Records for the exercise
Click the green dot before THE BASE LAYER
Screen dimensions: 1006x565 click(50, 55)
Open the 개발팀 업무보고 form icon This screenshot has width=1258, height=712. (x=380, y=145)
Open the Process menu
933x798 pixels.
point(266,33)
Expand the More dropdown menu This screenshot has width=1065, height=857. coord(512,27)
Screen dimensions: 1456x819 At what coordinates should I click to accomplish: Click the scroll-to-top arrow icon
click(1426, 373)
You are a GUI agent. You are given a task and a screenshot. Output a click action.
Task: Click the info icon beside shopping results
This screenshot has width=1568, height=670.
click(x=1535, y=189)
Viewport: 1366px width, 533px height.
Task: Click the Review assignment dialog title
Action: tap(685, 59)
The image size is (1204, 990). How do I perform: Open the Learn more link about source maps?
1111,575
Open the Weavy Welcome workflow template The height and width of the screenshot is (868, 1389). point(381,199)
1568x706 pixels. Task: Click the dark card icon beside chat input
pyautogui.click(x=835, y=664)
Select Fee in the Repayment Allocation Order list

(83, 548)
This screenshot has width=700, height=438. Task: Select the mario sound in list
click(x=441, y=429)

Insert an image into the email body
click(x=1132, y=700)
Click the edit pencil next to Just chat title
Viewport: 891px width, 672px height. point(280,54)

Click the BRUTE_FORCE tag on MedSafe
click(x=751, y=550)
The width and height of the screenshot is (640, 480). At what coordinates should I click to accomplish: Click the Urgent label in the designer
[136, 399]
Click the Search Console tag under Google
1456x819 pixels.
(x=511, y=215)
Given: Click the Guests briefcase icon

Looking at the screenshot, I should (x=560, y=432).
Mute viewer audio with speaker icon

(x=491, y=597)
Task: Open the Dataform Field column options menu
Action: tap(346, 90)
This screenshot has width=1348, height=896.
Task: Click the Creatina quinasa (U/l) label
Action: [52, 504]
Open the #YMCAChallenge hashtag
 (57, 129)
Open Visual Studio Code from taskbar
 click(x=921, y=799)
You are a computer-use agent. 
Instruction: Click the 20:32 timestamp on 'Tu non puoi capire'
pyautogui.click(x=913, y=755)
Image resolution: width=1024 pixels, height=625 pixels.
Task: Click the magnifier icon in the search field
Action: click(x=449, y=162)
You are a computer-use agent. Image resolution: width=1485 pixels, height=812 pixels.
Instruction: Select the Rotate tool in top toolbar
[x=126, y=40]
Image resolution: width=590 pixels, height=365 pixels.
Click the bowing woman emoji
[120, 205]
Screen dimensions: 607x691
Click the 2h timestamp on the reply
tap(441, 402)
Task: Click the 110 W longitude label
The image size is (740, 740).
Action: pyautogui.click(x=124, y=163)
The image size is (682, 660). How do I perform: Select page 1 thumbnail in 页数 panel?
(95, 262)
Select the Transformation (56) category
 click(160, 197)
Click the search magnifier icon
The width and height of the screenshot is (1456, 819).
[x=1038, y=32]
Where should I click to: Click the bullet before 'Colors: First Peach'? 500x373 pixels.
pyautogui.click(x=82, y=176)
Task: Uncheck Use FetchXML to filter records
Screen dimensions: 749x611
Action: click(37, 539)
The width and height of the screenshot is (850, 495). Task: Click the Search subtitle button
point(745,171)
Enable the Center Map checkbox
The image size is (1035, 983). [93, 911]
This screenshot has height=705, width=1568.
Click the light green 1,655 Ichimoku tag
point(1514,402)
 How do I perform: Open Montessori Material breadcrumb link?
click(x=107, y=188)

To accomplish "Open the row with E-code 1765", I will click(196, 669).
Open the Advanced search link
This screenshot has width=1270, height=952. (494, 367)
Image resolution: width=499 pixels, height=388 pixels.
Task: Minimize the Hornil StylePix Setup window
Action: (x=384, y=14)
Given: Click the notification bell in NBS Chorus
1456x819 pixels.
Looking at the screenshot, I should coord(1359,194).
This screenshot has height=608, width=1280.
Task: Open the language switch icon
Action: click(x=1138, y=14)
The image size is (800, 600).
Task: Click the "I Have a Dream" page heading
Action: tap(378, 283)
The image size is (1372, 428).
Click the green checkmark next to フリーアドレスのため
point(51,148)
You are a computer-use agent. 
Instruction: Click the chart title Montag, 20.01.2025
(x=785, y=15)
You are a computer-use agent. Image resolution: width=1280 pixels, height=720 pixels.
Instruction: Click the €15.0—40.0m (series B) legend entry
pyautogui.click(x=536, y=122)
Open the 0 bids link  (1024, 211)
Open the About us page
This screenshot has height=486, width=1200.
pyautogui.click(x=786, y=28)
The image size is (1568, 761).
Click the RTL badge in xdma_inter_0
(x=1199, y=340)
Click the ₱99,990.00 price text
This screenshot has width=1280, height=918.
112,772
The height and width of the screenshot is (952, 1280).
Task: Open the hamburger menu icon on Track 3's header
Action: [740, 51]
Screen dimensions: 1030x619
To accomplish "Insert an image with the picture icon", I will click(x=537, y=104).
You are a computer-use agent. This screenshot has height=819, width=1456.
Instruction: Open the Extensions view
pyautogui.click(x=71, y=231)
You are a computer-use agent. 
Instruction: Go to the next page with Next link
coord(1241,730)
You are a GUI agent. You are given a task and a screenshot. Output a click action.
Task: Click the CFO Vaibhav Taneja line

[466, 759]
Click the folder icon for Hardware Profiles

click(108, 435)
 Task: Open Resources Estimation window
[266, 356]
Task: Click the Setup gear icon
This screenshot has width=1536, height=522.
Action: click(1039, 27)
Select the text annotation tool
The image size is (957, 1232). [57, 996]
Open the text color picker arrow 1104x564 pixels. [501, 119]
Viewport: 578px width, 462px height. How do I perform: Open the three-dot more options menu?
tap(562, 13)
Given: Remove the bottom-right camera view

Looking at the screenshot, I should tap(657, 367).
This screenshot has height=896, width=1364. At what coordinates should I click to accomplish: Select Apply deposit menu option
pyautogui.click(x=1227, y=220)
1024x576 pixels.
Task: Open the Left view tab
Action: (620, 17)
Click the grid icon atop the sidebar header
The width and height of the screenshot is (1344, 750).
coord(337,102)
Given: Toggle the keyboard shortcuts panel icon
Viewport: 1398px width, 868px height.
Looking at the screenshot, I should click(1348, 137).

Requirements
Reproduce the listing above in full, substituting "Which point should I click to accomplish" for "At what coordinates should I click to accomplish" at each occurrence and leaving all other text unchanged.

Output for this exercise
Click the green dot before THE BASE LAYER
Screen dimensions: 1006x565 click(50, 55)
Open the 개발팀 업무보고 form icon This screenshot has width=1258, height=712. (x=380, y=145)
Open the Process menu
933x798 pixels.
point(266,33)
Expand the More dropdown menu This screenshot has width=1065, height=857. coord(512,27)
Screen dimensions: 1456x819 Which point should I click to accomplish: Click the scroll-to-top arrow icon
click(1426, 373)
You are a GUI agent. You are given a task and a screenshot. Output a click action.
Task: Click the info icon beside shopping results
This screenshot has width=1568, height=670.
click(x=1535, y=189)
Viewport: 1366px width, 533px height.
Task: Click the Review assignment dialog title
Action: tap(685, 59)
The image size is (1204, 990). How do I perform: Open the Learn more link about source maps?
1111,575
Open the Weavy Welcome workflow template The height and width of the screenshot is (868, 1389). point(381,199)
1568x706 pixels. Task: Click the dark card icon beside chat input
pyautogui.click(x=835, y=664)
Select Fee in the Repayment Allocation Order list

(83, 548)
This screenshot has width=700, height=438. Task: Select the mario sound in list
click(x=441, y=429)

Insert an image into the email body
click(x=1132, y=700)
Click the edit pencil next to Just chat title
Viewport: 891px width, 672px height. point(280,54)

Click the BRUTE_FORCE tag on MedSafe
click(x=751, y=550)
The width and height of the screenshot is (640, 480). Which point should I click to accomplish: Click the Urgent label in the designer
[136, 399]
Click the Search Console tag under Google
1456x819 pixels.
(x=511, y=215)
Given: Click the Guests briefcase icon

Looking at the screenshot, I should (x=560, y=432).
Mute viewer audio with speaker icon

(x=491, y=597)
Task: Open the Dataform Field column options menu
Action: tap(346, 90)
This screenshot has width=1348, height=896.
Task: Click the Creatina quinasa (U/l) label
Action: [52, 504]
Open the #YMCAChallenge hashtag
 (57, 129)
Open Visual Studio Code from taskbar
 click(x=921, y=799)
You are a computer-use agent. 
Instruction: Click the 20:32 timestamp on 'Tu non puoi capire'
pyautogui.click(x=913, y=755)
Image resolution: width=1024 pixels, height=625 pixels.
Task: Click the magnifier icon in the search field
Action: click(x=449, y=162)
You are a computer-use agent. Image resolution: width=1485 pixels, height=812 pixels.
Instruction: Select the Rotate tool in top toolbar
[x=126, y=40]
Image resolution: width=590 pixels, height=365 pixels.
Click the bowing woman emoji
[120, 205]
Screen dimensions: 607x691
Click the 2h timestamp on the reply
tap(441, 402)
Task: Click the 110 W longitude label
The image size is (740, 740).
Action: pyautogui.click(x=124, y=163)
The image size is (682, 660). How do I perform: Select page 1 thumbnail in 页数 panel?
(95, 262)
Select the Transformation (56) category
 click(160, 197)
Click the search magnifier icon
The width and height of the screenshot is (1456, 819).
[x=1038, y=32]
Where should I click to: Click the bullet before 'Colors: First Peach'? 500x373 pixels.
pyautogui.click(x=82, y=176)
Task: Uncheck Use FetchXML to filter records
Screen dimensions: 749x611
Action: click(37, 539)
The width and height of the screenshot is (850, 495). Task: Click the Search subtitle button
point(745,171)
Enable the Center Map checkbox
The image size is (1035, 983). [93, 911]
This screenshot has height=705, width=1568.
Click the light green 1,655 Ichimoku tag
point(1514,402)
 How do I perform: Open Montessori Material breadcrumb link?
click(x=107, y=188)

To accomplish "Open the row with E-code 1765", I will click(196, 669).
Open the Advanced search link
This screenshot has width=1270, height=952. (494, 367)
Image resolution: width=499 pixels, height=388 pixels.
Task: Minimize the Hornil StylePix Setup window
Action: (x=384, y=14)
Given: Click the notification bell in NBS Chorus
1456x819 pixels.
Looking at the screenshot, I should coord(1359,194).
This screenshot has height=608, width=1280.
Task: Open the language switch icon
Action: click(x=1138, y=14)
The image size is (800, 600).
Task: Click the "I Have a Dream" page heading
Action: tap(378, 283)
The image size is (1372, 428).
Click the green checkmark next to フリーアドレスのため
point(51,148)
You are a computer-use agent. 
Instruction: Click the chart title Montag, 20.01.2025
(x=785, y=15)
You are a computer-use agent. Image resolution: width=1280 pixels, height=720 pixels.
Instruction: Click the €15.0—40.0m (series B) legend entry
pyautogui.click(x=536, y=122)
Open the 0 bids link  (1024, 211)
Open the About us page
This screenshot has height=486, width=1200.
pyautogui.click(x=786, y=28)
The image size is (1568, 761).
Click the RTL badge in xdma_inter_0
(x=1199, y=340)
Click the ₱99,990.00 price text
This screenshot has width=1280, height=918.
112,772
The height and width of the screenshot is (952, 1280).
Task: Open the hamburger menu icon on Track 3's header
Action: [740, 51]
Screen dimensions: 1030x619
To accomplish "Insert an image with the picture icon", I will click(x=537, y=104).
You are a computer-use agent. This screenshot has height=819, width=1456.
Instruction: Open the Extensions view
pyautogui.click(x=71, y=231)
You are a computer-use agent. 
Instruction: Go to the next page with Next link
coord(1241,730)
You are a GUI agent. You are given a task and a screenshot. Output a click action.
Task: Click the CFO Vaibhav Taneja line

[466, 759]
Click the folder icon for Hardware Profiles

click(108, 435)
 Task: Open Resources Estimation window
[266, 356]
Task: Click the Setup gear icon
This screenshot has width=1536, height=522.
Action: click(1039, 27)
Select the text annotation tool
The image size is (957, 1232). [57, 996]
Open the text color picker arrow 1104x564 pixels. [501, 119]
Viewport: 578px width, 462px height. How do I perform: Open the three-dot more options menu?
tap(562, 13)
Given: Remove the bottom-right camera view

Looking at the screenshot, I should tap(657, 367).
This screenshot has height=896, width=1364. Which point should I click to accomplish: Select Apply deposit menu option
pyautogui.click(x=1227, y=220)
1024x576 pixels.
Task: Open the Left view tab
Action: (620, 17)
Click the grid icon atop the sidebar header
The width and height of the screenshot is (1344, 750).
coord(337,102)
Given: Toggle the keyboard shortcuts panel icon
Viewport: 1398px width, 868px height.
Looking at the screenshot, I should click(1348, 137).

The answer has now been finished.